YOUR OBJECTIVE:
Print the entire listing below, copying every line character for character with nothing changed or left out.

PROVIDED RECORDS:
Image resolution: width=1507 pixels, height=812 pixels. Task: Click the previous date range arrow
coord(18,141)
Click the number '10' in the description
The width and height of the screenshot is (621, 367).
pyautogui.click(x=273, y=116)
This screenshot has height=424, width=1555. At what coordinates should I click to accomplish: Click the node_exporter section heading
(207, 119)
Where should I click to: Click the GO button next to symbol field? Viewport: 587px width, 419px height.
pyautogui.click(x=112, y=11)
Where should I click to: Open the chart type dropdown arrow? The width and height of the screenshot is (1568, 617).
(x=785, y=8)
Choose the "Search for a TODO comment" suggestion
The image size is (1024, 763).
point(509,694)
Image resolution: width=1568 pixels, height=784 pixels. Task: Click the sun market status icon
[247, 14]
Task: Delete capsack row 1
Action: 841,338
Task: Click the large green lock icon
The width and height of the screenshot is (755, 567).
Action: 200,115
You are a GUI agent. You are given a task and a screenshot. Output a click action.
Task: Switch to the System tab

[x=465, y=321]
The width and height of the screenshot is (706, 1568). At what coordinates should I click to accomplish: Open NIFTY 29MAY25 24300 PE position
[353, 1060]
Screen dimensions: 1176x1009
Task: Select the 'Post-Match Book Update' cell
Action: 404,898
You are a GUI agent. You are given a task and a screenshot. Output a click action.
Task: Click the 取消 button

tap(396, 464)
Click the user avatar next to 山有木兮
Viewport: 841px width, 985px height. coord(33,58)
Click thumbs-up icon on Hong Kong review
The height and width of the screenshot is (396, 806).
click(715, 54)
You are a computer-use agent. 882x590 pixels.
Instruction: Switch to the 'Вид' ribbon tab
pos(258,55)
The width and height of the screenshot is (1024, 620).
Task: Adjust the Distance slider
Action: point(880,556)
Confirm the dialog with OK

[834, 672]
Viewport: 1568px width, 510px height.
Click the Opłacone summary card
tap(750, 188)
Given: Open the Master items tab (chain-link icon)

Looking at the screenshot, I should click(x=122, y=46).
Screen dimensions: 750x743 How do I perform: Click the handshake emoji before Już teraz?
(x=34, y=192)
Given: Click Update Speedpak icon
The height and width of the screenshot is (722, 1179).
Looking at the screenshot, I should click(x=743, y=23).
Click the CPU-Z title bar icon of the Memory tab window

RESPONSE:
Image resolution: width=1507 pixels, height=812 pixels. Task: Click the previous date range arrow
coord(18,141)
Click the number '10' in the description
The width and height of the screenshot is (621, 367).
pyautogui.click(x=273, y=116)
This screenshot has height=424, width=1555. At what coordinates should I click to accomplish: Click the node_exporter section heading
(207, 119)
Where should I click to: Click the GO button next to symbol field? Viewport: 587px width, 419px height.
pyautogui.click(x=112, y=11)
Where should I click to: Open the chart type dropdown arrow? The width and height of the screenshot is (1568, 617).
(x=785, y=8)
Choose the "Search for a TODO comment" suggestion
The image size is (1024, 763).
point(509,694)
Image resolution: width=1568 pixels, height=784 pixels. Task: Click the sun market status icon
[247, 14]
Task: Delete capsack row 1
Action: 841,338
Task: Click the large green lock icon
The width and height of the screenshot is (755, 567).
Action: 200,115
You are a GUI agent. You are given a task and a screenshot. Output a click action.
Task: Switch to the System tab

[x=465, y=321]
The width and height of the screenshot is (706, 1568). At what coordinates should I click to accomplish: Open NIFTY 29MAY25 24300 PE position
[353, 1060]
Screen dimensions: 1176x1009
Task: Select the 'Post-Match Book Update' cell
Action: 404,898
You are a GUI agent. You are given a task and a screenshot. Output a click action.
Task: Click the 取消 button

tap(396, 464)
Click the user avatar next to 山有木兮
Viewport: 841px width, 985px height. coord(33,58)
Click thumbs-up icon on Hong Kong review
The height and width of the screenshot is (396, 806).
click(715, 54)
You are a computer-use agent. 882x590 pixels.
Instruction: Switch to the 'Вид' ribbon tab
pos(258,55)
The width and height of the screenshot is (1024, 620).
Task: Adjust the Distance slider
Action: point(880,556)
Confirm the dialog with OK

[834, 672]
Viewport: 1568px width, 510px height.
Click the Opłacone summary card
tap(750, 188)
Given: Open the Master items tab (chain-link icon)

Looking at the screenshot, I should click(x=122, y=46).
Screen dimensions: 750x743 How do I perform: Click the handshake emoji before Już teraz?
(x=34, y=192)
Given: Click Update Speedpak icon
The height and width of the screenshot is (722, 1179).
Looking at the screenshot, I should click(x=743, y=23).
Click the CPU-Z title bar icon of the Memory tab window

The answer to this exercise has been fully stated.